Ich (privat) packe die JAR-Files und die POM.xml immer mit ins Git, sofern es kein Online-Maven-Repository gibt. Im Unternehmen mit anderen Backupstrategien etc. bietet sich auch ein firmeninternes Maven-Repository an: Maven


----------



## einbyte (17. Nov 2014)

Hallo,
danke für Deine schnelle Antwort!



Ruzmanz hat gesagt.:


> Der Idealfall:
> - Abhängigkeiten mit groupId, artifactId und version angeben
> - Abhängigkeiten von Maven Central Rep. etc. automatisch laden



Ja, die Abhängigkeiten sind in einer "Haupt-POM" mit Version angegeben (das bedeutet übrigens leider nicht, dass in jedem Fall die angegebenen Versionen und nur diese verwendet werden).
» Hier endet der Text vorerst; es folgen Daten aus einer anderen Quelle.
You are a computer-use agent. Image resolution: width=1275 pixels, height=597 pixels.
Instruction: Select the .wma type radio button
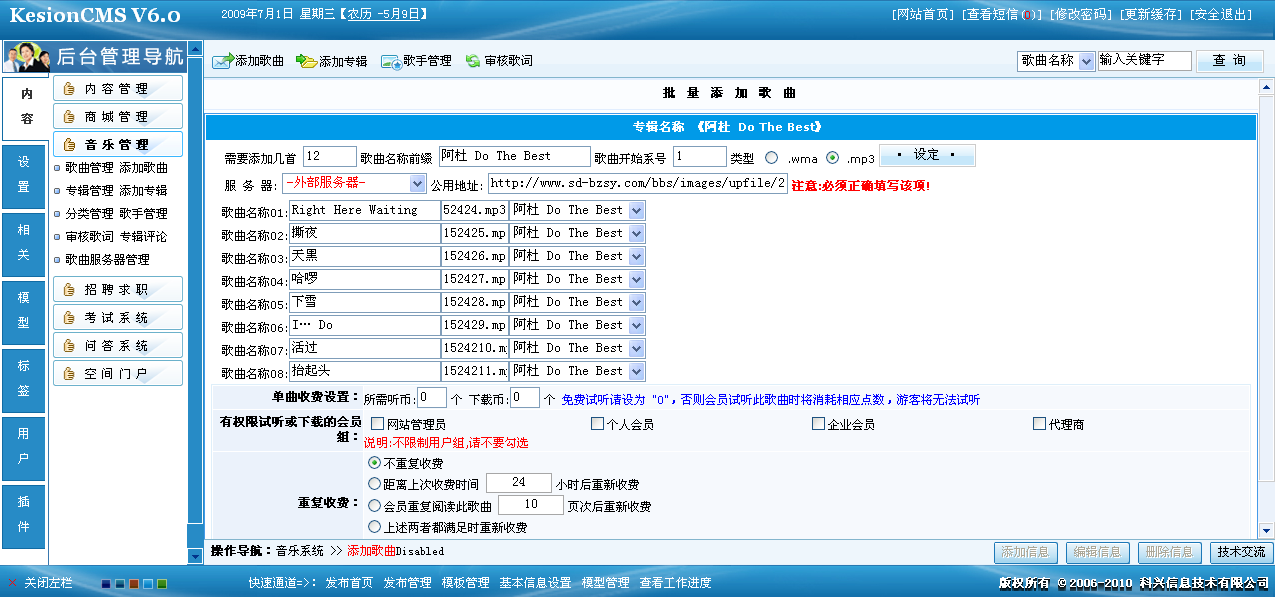tap(771, 158)
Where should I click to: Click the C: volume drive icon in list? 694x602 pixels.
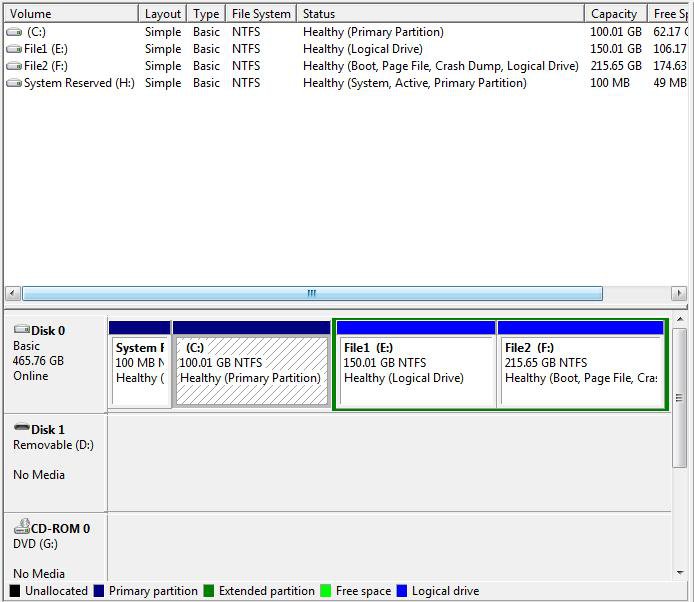[x=14, y=32]
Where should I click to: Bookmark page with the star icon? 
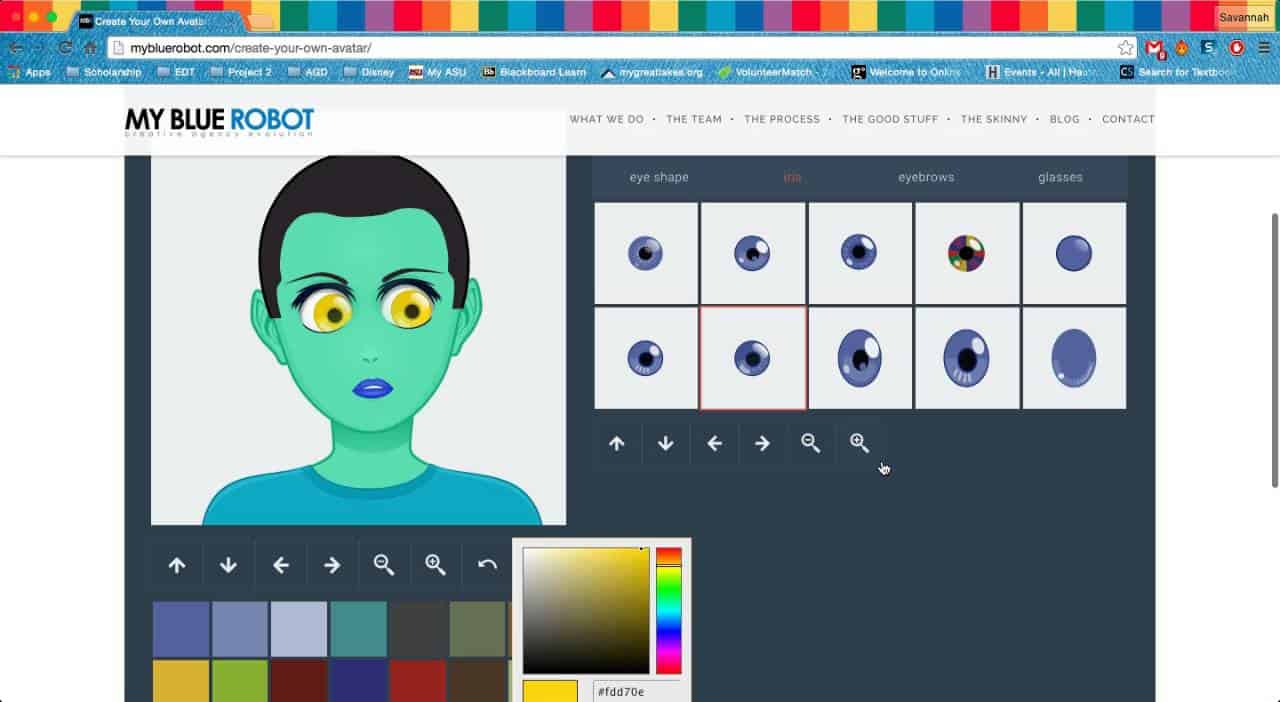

Das Maven Repository kann man natürlich nicht direkt nutzen:
Dann hätte man ja das gesamte Internet als Abhängigkeit!
Da kann keiner garantieren, dass man das in 10 Jahren (oder übermorgen) noch bauen kann...



Ruzmanz hat gesagt.:


> - Projekt mit diesen Abhängigkeiten bauen
> [- Nur die POM.xml wird ins Git-Repository gepackt]



Das Ergebnis muss reproduzierbar sein.
Das heißt, man nimmt eine wie auch immer geartete build-Umgebung (z.B. eine bestimmte virtuelle Maschine) und einen Source-Code-Stand (SCM Komponentenversion) und erhält immer wieder das gleiche Binärergebnis - egal, was sich im Internet ändert.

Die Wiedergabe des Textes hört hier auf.